Le mardi 8 février 2000


La faim des congés scolaires
Pierre Foglia, La Presse

Vous saviez qu'il y a des enfants à Montréal - et dans tout le Québec - qui ne prennent qu'un seul repas par jour: celui qui leur est servi gratuitement à l'école ?

Moi aussi je le savais, mais je n'ai pas fait le rapprochement tout de suite quand la dame m'a dit qu'il faudrait changer les dates de la semaine de relâche.

Elle m'a expliqué.

Dans la grande région de Montréal la semaine de relâche scolaire commencera le lundi 28 février pour se terminer le dimanche 5 mars (1). Les chèques d'aide sociale arriveront dans les familles défavorisées le mercredi premier mars. Comme les enfants seront en congé scolaire, ils ne mangeront pas à l'école le lundi et le mardi, et comme il n'y aura plus rien à manger à la maisons parce que c'est la fin du mois, ils ne mangeront pas non plus à la maison ces deux jours-là. En fait, plusieurs n'auront rien mangé depuis le vendredi soir, dernier jour de l'école. Quatre jours. D'où la proposition de reporter la semaine de relâche après l'arrivée du chèque d'aide sociale.

Des 76 000 enfants de la commission scolaire de Montréal, 71 % se prévalent du repas gratuit. Nous savons que pour un certain nombre d'entre eux ce sera le seul repas qu'ils prendront dans la journée. Vous le savez. Je le sais. Mais comment dire ? Il y a plein de choses comme celles-là qu'on ne sait pas avec notre coeur. Même pas avec notre tête. Avec notre cul, si vous me permettez, parce qu'on est assis dessus. On a oublié. Cela resurgit par la bande d'un aménagement d'horaire pour un congé scolaire, une question nous traverse fugitivement l'esprit: comment font ces enfants-là les samedis, les dimanches et pendant les vacances ? Mais on oublie encore.

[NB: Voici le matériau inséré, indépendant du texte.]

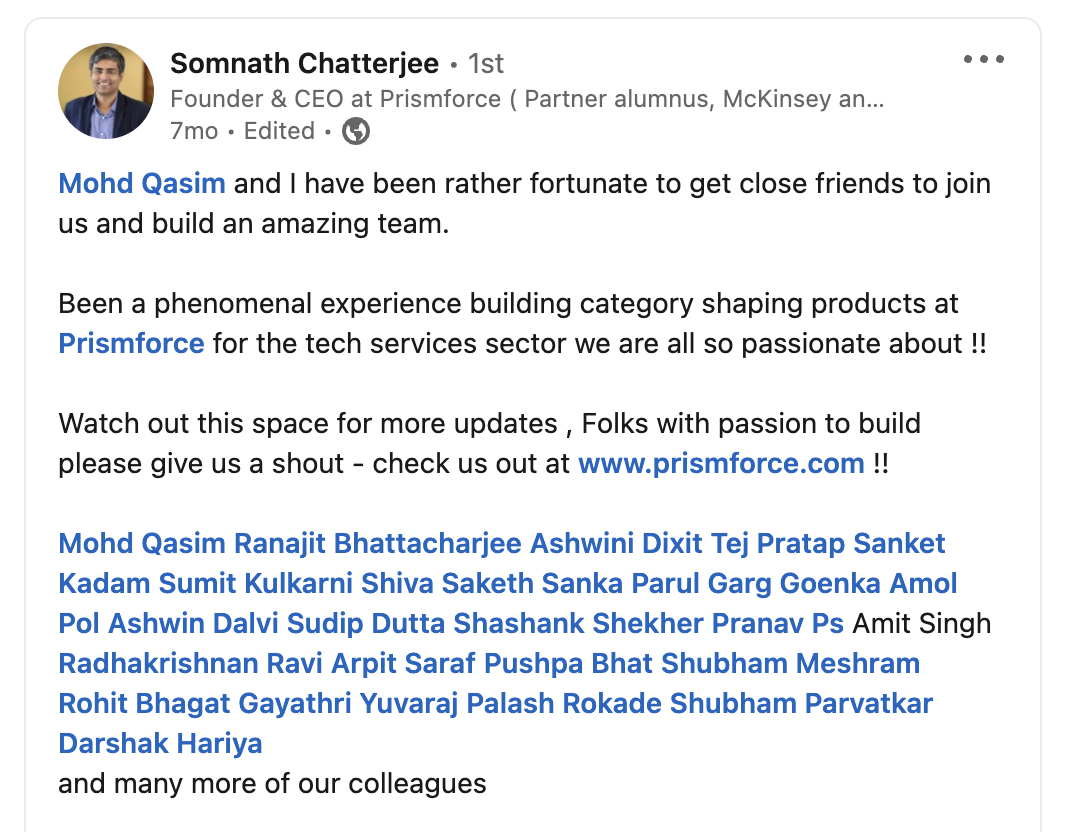The image size is (1068, 832).
Task: Open Mohd Qasim mention in first sentence
Action: tap(142, 184)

L'indignation est un ressort qui ne se détend pas quand on est assis dessus avec notre gros cul.

(1) Dans l'est du Québec, incluant Québec, la semaine de relâche scolaire s'étend du 6 au 12 mars... exemple que suivra sûrement la commission scolaire de Montréal pour 2001.

TOUS DES SKIEURS ET DES CONS ? - Jörg Haider, un jeune fascîste autrichien, accède démocratiquement au pouvoir et voilà le monde entier qui déclare la démocratie autrichienne en danger. Va falloir m'expliquer des choses. C'est que je ne comprends plus rien à la démocratie, moi. N'est-ce pas la loi du nombre ? Les citoyens votent librement, on compte les bulletins, et voilà. C'est pas comme ça ? Faudra-t-il envoyer dans des camps de rééducation démocratique les 27 % d'Autrichiens qui ont voté pour Haider ?

Je veux bien que l'on s'inquiète pour les droits de l'homme et les libertés fondamentales et pour tous les grands principes de l'État de droit, mais il va falloir m'expliquer en quoi les 27 % d'Autrichiens qui ont voté pour Jörg Haider constituent une plus grande menace pour le monde que les 20 % de Français qui ont voté pour Le Pen en France. Ou une plus grande menace que les néo-nazis belges, hollandais, anglais, américains. M'expliquer en quoi 27 % des Autrichiens font de l'Autriche, un pays sans maturité politique prêt à basculer à tout moment dans le nazisme. Les 73 % d'Autrichiens qui restent, les 73 % qui n'ont pas voté pour Haider ce sont tous des skieurs et des cons ou quoi ?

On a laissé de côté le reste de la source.